BACAAN YANG DIBERIKAN:
____________________

Kemiskinan tidak hanya dialami oleh masyarakat negara-negara miskin dan negara berkembang, kemiskinan dapat tumbuh subur di mana pun belahan dunia yang dihuni oleh manusia, termasuk di negara-negara maju seperti Amerika Serikat sekalipun­–kemiskinan mendapat lahan subur untuk beranak–pinak. Saat ini diperkirakan lebih dari 35 juta warga Amerika–sekitar 14 persen dari populasi hidup dalam kemiskinan. Tentu saja, seperti semua statistik ilmu sosial lainnya, ini bukannya–tanpa kontroversi. Perkiraan lainnya, menyatakan bahwa kemiskinan di Amerika Serikat naik dari kisaran dari 10 persen menjadi 21 persen, fonis semacam ini pun, tergantung pada kecenderungan sikap dan cara pandang serta kepentingan seseorang.
Inilah sebabnya mengapa banyak sosiolog lebih suka menggunakan ukuran relatif, bukan sebuah definisi, kemiskinan absolut.
Menurut definisi kemiskinan relatif, di Amerika Serikat – orang miskin adalah mereka yang tidak memiliki apa yang dibutuhkan oleh kebanyakan orang Amerika untuk hidup layak karena mereka berpenghasilan kurang dari setengah pendapatan rata-rata nasional. Dengan standar ini, sekitar 20 persen orang Amerika hidup dalam kemiskinan, dan ini telah terjadi selama setidaknya 40 tahun terakhir. Dari jumlah 20 persen tersebut, 60 persen berasal dari kelas pekerja miskin.

____________________

DATA YANG DITAMPILKAN:

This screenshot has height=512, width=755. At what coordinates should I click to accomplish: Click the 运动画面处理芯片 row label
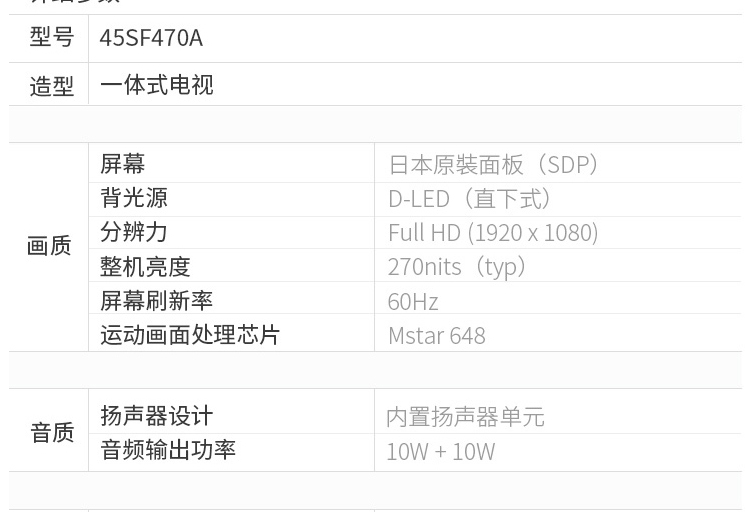pos(190,335)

____________________

DAFTAR TUGAS:
**a.** Jawablah pertanyaan berikut berdasarkan bacaan tentang kemiskinan:
(i) Berapa perkiraan jumlah warga Amerika yang saat ini hidup dalam kemiskinan?
(ii) Menurut definisi kemiskinan relatif, orang miskin di Amerika Serikat berpenghasilan kurang dari berapa?
(iii) Dari 20 persen orang Amerika yang hidup dalam kemiskinan, berapa persen yang berasal dari kelas pekerja miskin?
**b.** Teruskan bacaan tentang kemiskinan mulai dari sesudah kalimat terakhirnya.
Baris-baris data tidak ada hubungannya dengan bacaan tentang kemiskinan.

DAFTAR JAWABAN:
**a.**
(i) Lebih dari 35 juta orang, sekitar 14 persen dari populasi.
(ii) Kurang dari setengah pendapatan rata-rata nasional.
(iii) 60 persen.

**b.**
Indonesia berada pada urutan ke-68 negara termiskin di dunia. Jumlah penduduk miskin di Indonesia pada Maret 2010 sebesar 31,02 juta orang (13,33 persen). Dibandingkan dengan penduduk miskin pada Maret 2009 yang berjumlah 32,53 juta (14,15 persen), berarti jumlah penduduk miskin berkurang 1,51 juta jiwa. Penurunan ini lebih besar terjadi pada jumlah penduduk miskin di daerah perkotaan daripada perdesaan. Selama periode Maret 2009–Maret 2010, penduduk miskin di daerah perkotaan berkurang 0,81 juta orang, sementara di daerah perdesaan berkurang 0,69 juta orang.
Kemiskinan sejauh ini, sudah harus dinilai sebagai sebuah “Tragedi Kemanusiaan”. Karena telah menyangkut hak paling asasi manusia dalam menikmati kehidupan–tetapi tidak dinikmati sebagaimana mestinya, akibat adanya kesenjangan yang sangat lebar antara manusia pada level miskin dan manusia pada level lainnya yang memiliki harta yang sangat banyak. Sebagai ukuran, Gross Domestic Percapita (GDP) Indonesia pada tahun 2009 adalah sebesar Rp. 5.490 Trilyun per 232.000.000 jiwa penduduk Indonesia, sebanyak 20% (duapuluh per seratus) dinikmati oleh hanya 20 (duapuluh) orang terkaya di Indonesia.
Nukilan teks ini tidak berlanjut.